Cornelis erklärte in diesem Zusammenhang: «Die Slot-Regeln müssen allen Fluggesellschaften faire Chancen für den Zugang zu den begrenzten Flughafenkapazitäten bieten und sollten diejenigen belohnen, welche die Flughafenkapazitäten effizient nutzen.» Auch die europäischen Flughäfen plädieren für eine Rückkehr zur 80:20-Slotregel. «Es steht ausser Frage, dass die Ausnahmeregelungen für die Flughäfen mit einem Verlust an Konnektivität und Einnahmen verbunden waren», erklärte etwa Olivier Jankovec, Generaldirektor des Airports Council International Europe (ACI).

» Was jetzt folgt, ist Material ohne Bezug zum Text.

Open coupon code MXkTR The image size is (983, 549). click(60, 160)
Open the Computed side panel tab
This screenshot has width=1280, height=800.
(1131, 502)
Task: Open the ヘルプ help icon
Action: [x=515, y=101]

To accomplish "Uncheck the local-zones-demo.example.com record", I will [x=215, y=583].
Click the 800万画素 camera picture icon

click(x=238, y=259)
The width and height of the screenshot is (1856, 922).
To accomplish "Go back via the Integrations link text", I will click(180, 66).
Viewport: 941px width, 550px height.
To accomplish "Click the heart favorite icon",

Die Airlines halten weiterhin dagegen

Wenig überraschend äusserte sich die International Air Transport Association (IATA) gegen die Wiedereinführung der 80:20-Regel. In einem Positionspapier schrieb der Verband zum wiederholten Mal: «Der Vorschlag steht im Widerspruch zu den Umweltzielen der Branche und den EU-Vorgaben, da er die Produktivität auf ein normales Niveau anhebt, bevor der Sektor oder die Nachfrage dazu bereit sind.» Die aktuellen 64% Slotauslastung sollten also laut IATA auch im kommenden Winter beibehalten werden. Darüber hinaus wird Angst davor geschürt, dass die von der EU angeregten Änderungen im System zum «Berechtigten Beantragen zur Nicht-Nutzung von Slots» zu Chaos und Bürokratie führen könnten.

Bei dem Vorschlag handelt es sich um eine Übergangsregelung, die für die folgenden drei Flugplanperioden gelten würde, während parallel dazu die generelle Slotverordnung überarbeitet wird. Der Vorschlag für eine vorübergehende Befreiung von den Regeln für die Slotnutzung innerhalb der EU bedarf der Zustimmung des Europäischen Parlaments und des Rates. Das Europaparlament wird voraussichtlich im Oktober, kurz vor Beginn der Winterflugsaison am 30. Oktober, darüber abstimmen.